• Exercise objective: List the lines of the items from the line with "Open expression profiling" through the line with "1049x842 pixels. [172, 760]", both included, as a numbered list. Skip blank lines and leave out the pictures.

• Data for the task:
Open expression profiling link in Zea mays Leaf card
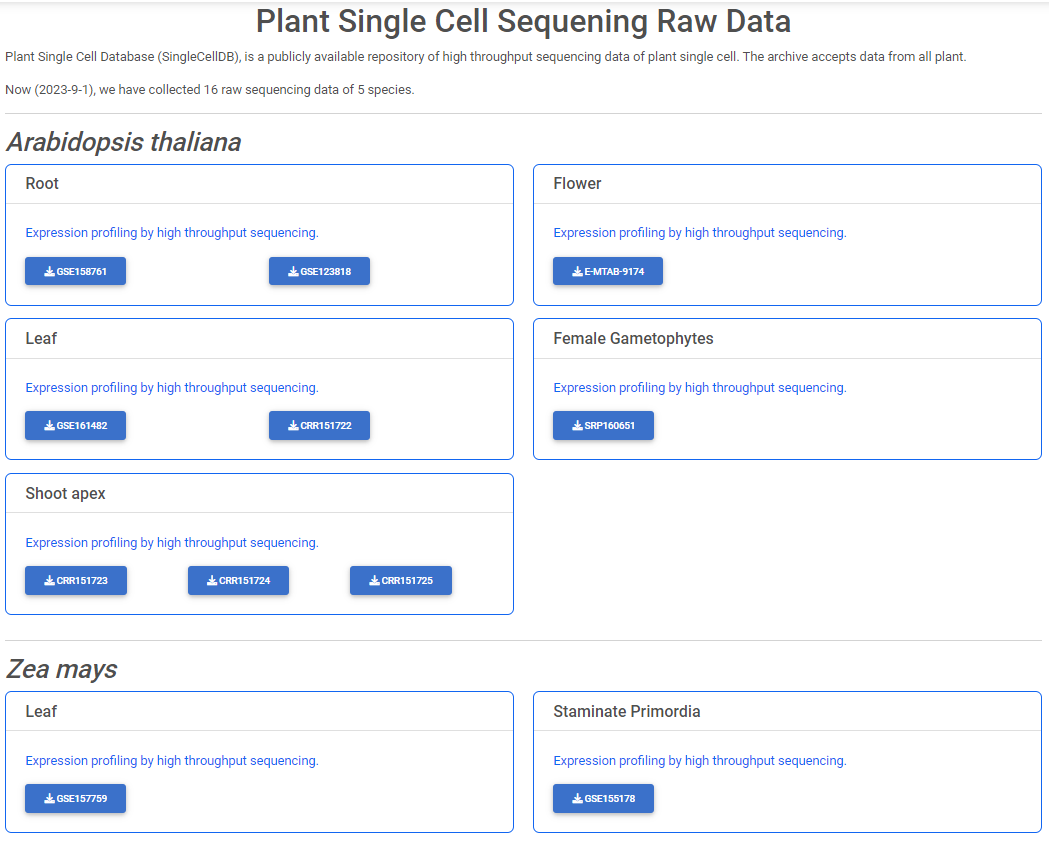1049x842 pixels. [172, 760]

--

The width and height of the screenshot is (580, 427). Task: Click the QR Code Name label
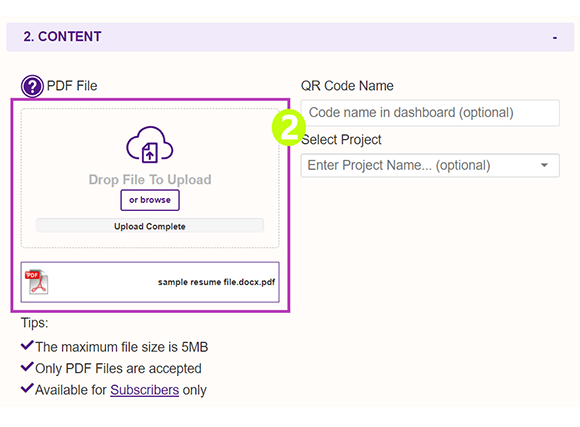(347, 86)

...

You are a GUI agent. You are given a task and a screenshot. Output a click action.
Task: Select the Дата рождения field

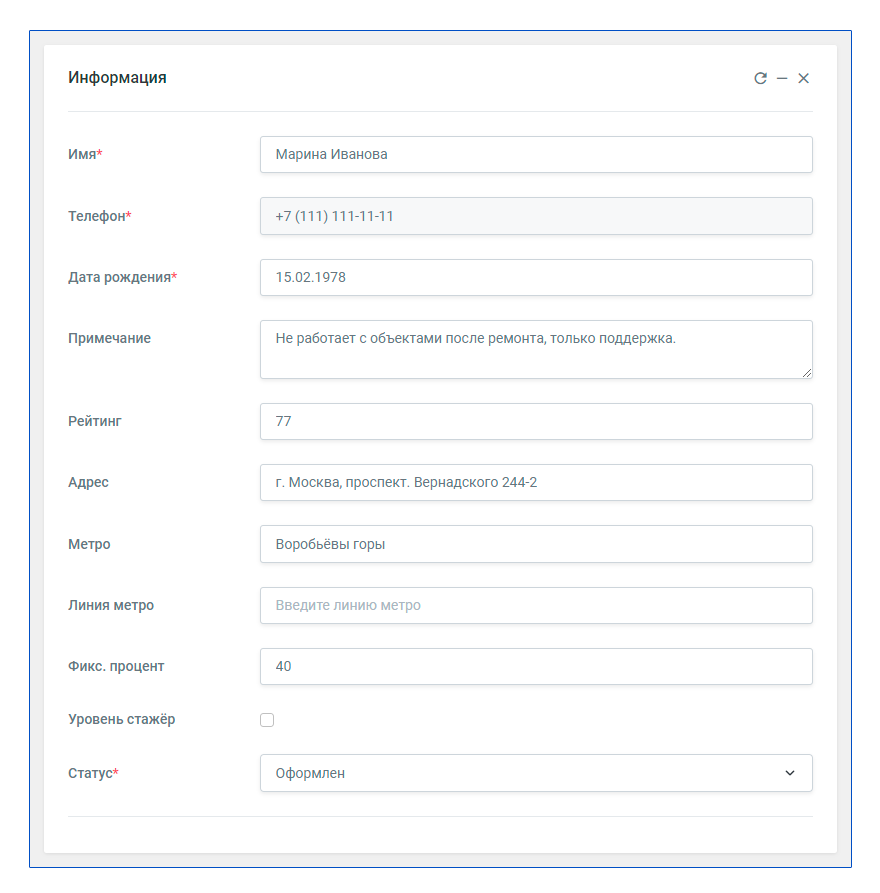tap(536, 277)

• Final answer:
1. Open expression profiling link in Zea mays Leaf card
2. 1049x842 pixels. [172, 760]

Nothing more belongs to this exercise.